YAŞADIKLARIMIZ, öğrendiklerimiz bize gösterdi ki BÜYÜK GÜÇLER, hedef ülkelerde istedikleri sonucu her zaman olmasa da alabilmekte.
Türkiye'de de bunun sayısız örneği bulunmakta.
Hepimiz özellikle son dönemde "Batı, Erdoğan'ın karşısına kimi çıkaracak?" sorularını duyuyoruz.
Kimi zaman cevap veriyor, kimi zaman da susuyoruz. Ancak bu fısıltılarla da olsa konuşulan bir gerçek. Tarihi var çünkü.
6'lı MASA'nın AVRUPA ile yakınlığını zaten çok kez yazdım.
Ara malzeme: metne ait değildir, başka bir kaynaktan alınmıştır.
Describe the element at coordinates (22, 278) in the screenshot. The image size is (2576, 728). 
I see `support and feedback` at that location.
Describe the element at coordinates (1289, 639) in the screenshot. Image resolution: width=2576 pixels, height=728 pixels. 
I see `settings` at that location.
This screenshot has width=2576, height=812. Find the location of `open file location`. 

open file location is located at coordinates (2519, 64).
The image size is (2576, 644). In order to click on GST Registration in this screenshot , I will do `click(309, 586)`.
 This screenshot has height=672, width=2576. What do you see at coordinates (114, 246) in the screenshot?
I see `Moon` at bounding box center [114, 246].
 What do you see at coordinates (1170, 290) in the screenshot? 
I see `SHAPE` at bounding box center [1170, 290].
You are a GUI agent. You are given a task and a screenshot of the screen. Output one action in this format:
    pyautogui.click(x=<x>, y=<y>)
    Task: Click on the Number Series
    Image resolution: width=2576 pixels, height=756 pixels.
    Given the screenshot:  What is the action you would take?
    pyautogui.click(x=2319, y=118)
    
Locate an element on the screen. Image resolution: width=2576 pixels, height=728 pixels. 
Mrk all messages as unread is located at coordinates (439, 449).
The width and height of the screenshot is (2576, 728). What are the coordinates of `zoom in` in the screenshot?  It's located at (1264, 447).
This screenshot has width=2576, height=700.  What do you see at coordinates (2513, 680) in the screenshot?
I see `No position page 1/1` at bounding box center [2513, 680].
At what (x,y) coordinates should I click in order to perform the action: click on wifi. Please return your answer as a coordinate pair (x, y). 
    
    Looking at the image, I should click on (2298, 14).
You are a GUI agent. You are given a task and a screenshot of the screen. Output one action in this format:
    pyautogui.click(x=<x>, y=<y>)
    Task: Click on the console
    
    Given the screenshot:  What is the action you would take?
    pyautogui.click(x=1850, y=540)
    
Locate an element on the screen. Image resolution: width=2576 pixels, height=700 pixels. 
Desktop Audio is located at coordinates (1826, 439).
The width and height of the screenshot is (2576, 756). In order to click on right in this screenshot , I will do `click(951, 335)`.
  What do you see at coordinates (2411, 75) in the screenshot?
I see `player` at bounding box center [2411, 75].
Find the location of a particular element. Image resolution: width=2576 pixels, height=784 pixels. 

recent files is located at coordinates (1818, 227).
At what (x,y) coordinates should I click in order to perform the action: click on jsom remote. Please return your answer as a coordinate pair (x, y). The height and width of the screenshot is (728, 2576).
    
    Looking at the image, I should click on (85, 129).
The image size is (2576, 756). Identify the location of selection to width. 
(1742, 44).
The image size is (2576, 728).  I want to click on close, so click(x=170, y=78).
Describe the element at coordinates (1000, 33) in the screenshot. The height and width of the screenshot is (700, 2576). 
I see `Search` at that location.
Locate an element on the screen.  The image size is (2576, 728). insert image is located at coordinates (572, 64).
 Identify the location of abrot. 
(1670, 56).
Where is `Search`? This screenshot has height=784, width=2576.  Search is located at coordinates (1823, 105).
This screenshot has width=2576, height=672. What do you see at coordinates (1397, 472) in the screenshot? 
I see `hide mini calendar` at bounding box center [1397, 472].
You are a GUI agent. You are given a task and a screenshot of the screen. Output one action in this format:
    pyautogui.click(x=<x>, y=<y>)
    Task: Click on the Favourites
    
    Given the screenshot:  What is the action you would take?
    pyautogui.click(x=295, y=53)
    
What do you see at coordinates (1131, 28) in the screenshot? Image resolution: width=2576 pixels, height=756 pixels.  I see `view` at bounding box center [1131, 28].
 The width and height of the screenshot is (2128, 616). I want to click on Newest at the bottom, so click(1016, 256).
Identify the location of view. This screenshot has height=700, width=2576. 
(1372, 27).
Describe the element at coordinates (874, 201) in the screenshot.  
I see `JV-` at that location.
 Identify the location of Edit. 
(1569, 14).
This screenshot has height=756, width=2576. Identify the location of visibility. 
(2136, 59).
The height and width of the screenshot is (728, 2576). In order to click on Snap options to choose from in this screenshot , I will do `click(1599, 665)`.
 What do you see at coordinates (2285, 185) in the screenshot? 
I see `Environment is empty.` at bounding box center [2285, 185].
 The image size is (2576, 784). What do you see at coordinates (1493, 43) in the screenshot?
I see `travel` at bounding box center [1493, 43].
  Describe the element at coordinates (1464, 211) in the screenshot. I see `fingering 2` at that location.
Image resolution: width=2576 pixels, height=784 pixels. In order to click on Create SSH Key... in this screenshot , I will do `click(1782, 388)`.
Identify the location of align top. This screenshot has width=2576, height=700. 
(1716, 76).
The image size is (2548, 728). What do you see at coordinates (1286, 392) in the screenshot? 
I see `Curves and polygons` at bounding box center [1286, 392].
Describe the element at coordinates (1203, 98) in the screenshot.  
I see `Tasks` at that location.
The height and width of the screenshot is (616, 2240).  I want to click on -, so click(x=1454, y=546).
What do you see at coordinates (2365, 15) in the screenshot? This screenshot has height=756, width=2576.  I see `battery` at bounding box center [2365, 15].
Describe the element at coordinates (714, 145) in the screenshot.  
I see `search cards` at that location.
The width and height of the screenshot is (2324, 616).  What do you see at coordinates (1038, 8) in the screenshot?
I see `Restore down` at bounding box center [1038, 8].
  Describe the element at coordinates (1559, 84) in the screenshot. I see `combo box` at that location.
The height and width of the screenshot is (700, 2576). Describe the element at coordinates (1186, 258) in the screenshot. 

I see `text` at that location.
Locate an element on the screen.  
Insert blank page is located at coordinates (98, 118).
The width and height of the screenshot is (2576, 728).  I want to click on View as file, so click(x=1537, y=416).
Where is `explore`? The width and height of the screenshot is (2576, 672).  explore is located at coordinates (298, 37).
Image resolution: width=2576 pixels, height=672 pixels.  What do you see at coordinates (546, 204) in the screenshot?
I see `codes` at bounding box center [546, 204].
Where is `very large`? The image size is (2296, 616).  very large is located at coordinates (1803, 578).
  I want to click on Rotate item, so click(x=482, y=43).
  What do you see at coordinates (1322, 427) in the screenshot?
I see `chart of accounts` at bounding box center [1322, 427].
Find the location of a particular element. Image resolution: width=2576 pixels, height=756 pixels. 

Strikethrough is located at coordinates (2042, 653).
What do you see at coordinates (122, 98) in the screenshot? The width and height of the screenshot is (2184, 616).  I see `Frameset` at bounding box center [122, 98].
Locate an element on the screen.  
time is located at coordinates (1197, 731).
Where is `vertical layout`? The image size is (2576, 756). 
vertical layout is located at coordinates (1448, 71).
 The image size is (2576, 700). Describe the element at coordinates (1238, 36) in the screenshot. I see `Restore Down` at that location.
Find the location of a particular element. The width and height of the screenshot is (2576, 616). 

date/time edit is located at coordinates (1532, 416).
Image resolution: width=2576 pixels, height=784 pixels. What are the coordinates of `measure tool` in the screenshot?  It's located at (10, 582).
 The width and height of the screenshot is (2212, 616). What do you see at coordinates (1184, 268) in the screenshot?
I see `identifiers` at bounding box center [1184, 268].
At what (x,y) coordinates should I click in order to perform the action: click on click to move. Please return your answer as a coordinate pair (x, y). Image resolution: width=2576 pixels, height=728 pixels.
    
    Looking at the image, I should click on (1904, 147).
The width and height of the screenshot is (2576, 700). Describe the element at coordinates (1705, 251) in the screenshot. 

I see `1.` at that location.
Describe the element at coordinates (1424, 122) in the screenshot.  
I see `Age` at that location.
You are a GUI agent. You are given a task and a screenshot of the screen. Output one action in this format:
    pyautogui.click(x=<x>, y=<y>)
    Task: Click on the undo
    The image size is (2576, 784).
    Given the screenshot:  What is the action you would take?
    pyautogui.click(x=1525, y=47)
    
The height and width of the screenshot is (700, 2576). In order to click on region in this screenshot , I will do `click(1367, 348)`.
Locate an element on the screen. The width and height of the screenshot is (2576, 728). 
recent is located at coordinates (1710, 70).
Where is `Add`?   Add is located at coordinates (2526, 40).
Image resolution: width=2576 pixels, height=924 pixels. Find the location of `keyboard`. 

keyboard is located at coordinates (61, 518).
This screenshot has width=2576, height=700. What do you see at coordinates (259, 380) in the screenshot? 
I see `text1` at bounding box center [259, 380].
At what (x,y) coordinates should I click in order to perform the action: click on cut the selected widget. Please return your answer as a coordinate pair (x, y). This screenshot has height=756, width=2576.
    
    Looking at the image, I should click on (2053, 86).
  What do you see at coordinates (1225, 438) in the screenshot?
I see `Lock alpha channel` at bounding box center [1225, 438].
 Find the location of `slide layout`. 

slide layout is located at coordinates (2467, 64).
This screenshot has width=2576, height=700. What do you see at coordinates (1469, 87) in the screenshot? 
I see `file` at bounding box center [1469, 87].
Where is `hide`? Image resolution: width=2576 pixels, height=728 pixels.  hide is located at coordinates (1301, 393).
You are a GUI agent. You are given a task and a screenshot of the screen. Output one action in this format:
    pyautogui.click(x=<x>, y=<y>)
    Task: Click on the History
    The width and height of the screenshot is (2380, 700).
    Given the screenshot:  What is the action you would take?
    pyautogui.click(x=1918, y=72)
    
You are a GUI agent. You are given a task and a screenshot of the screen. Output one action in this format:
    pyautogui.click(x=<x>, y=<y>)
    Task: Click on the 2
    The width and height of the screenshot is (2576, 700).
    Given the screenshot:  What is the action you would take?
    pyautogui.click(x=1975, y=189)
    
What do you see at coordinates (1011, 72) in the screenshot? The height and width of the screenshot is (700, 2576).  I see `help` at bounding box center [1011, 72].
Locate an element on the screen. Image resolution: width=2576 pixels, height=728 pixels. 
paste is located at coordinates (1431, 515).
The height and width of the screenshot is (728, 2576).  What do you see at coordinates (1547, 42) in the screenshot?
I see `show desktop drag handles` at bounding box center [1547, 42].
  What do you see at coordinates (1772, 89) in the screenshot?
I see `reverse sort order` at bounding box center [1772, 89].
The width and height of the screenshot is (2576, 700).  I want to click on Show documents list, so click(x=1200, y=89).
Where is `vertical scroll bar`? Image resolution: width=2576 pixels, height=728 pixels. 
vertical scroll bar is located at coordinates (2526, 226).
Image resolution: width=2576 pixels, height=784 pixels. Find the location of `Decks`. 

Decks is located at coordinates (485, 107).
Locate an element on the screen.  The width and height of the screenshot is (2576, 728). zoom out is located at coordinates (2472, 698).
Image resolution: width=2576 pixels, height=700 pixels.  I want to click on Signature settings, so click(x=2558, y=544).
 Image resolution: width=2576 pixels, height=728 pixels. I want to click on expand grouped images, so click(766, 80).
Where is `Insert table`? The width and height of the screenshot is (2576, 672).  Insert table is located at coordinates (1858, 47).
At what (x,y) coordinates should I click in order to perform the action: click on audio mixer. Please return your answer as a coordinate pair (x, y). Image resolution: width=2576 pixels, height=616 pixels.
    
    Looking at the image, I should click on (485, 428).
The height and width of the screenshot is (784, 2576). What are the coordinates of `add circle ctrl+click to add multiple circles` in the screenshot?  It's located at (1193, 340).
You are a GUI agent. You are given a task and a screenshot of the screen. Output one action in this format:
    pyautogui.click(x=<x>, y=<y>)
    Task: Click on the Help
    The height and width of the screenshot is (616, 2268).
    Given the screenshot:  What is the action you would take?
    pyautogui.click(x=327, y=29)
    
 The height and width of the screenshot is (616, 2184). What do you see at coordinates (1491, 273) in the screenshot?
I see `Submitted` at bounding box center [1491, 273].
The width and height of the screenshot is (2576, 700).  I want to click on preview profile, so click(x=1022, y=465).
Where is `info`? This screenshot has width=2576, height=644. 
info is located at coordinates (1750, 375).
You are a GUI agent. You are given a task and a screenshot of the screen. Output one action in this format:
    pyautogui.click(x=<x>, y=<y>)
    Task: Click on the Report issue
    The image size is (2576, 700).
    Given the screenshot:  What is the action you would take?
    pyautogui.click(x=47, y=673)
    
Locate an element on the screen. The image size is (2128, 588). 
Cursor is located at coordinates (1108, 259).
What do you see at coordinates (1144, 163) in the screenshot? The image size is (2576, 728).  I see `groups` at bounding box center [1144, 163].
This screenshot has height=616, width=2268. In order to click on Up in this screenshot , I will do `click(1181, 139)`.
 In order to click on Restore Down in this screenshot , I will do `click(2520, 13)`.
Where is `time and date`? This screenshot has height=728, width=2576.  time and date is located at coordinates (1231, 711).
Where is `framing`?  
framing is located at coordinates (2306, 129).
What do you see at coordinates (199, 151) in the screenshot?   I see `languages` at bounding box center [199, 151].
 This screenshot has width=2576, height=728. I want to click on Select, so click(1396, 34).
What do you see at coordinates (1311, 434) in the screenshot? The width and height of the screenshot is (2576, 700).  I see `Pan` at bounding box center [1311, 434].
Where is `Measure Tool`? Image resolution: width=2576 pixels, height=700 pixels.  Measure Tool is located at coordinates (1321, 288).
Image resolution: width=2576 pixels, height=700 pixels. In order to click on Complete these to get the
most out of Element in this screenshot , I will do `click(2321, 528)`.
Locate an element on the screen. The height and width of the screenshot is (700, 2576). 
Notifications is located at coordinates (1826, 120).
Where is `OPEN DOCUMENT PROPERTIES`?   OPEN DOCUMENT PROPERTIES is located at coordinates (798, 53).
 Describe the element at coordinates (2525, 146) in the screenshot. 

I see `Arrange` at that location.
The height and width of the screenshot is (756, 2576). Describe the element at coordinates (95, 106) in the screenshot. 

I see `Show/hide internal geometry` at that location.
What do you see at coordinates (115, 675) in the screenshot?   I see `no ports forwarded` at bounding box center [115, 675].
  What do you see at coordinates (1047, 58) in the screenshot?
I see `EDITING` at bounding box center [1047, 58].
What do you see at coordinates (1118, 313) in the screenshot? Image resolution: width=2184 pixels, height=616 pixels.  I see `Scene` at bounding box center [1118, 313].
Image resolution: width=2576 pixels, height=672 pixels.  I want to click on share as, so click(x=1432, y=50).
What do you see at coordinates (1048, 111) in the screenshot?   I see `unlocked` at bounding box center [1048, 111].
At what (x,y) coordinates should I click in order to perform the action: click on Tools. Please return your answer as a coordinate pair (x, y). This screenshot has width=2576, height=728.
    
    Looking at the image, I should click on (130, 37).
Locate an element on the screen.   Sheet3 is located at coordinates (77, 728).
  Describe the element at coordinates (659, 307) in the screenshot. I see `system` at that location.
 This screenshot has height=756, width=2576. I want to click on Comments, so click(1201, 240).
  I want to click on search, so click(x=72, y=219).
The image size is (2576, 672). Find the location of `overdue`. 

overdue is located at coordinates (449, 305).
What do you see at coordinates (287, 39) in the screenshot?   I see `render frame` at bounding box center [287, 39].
Ancak medyaya yansımasa da bir kitle "ABD, Erdoğan'ın karşısında ne yapacak? Kimi çıkaracak?" diye sormadan edemiyor. ABD'ye ya da AVRUPA başkentlerine giden siyasiler de bu gizli gündemi besliyor...
Adım adım gidelim... Rusya'dan başlayalım... Türkiye'ye gelelim...
Putin, Federal Meclis'e yönelik yıllık konuşmasını yaptı.
Aslında ULUSA SESLENİŞ gerçekleştirdi. Putin uzun konuşmasının bir yerinde, "Sovyet ekonomisinin son dönemlerinde nasıl sorunlarla karşı karşıya kaldığını hatırlıyoruz. SSCB, piyasa ekonomisi yaratmaya başladı ve Batı ülkeleri de bunun örneğiydi. Onların ekonomi modelini kopyalamak yeterli olacak gibi görünüyordu. Ya sonunda ne oldu? Ekonomimiz, bir hammadde kaynağıymış gibi Batı'ya bağımlı hâle geldi. Bunun sebebi belli:
Yeni oluşan Rus iş çevreleri çabucak kâr elde etme peşindeydi.
Sermaye (OLİGARKLAR) Batı'ya para akıttı. Bu trendi geri çevirmek yıllarımızı aldı.." dedi.
Yani Sovyetler'i yıkan ELİTLERİ ve ele geçirdikleri sermayeyi anlatıyordu. Putin, konuşmasının pek çok yerinde ELİT kelimesini kullanıyordu. Rus liderin tüm konuşmasını özetleyen ise şu cümleydi: Rusya açısından zorlu ve dönüm noktası olan bir zamanda, dünyada önemli değişikliklerin yaşandığı bir zaman diliminde konuşmamı yapıyorum...
Bizim ıskaladığımız da, Türkiye de konuşulmayan da buydu.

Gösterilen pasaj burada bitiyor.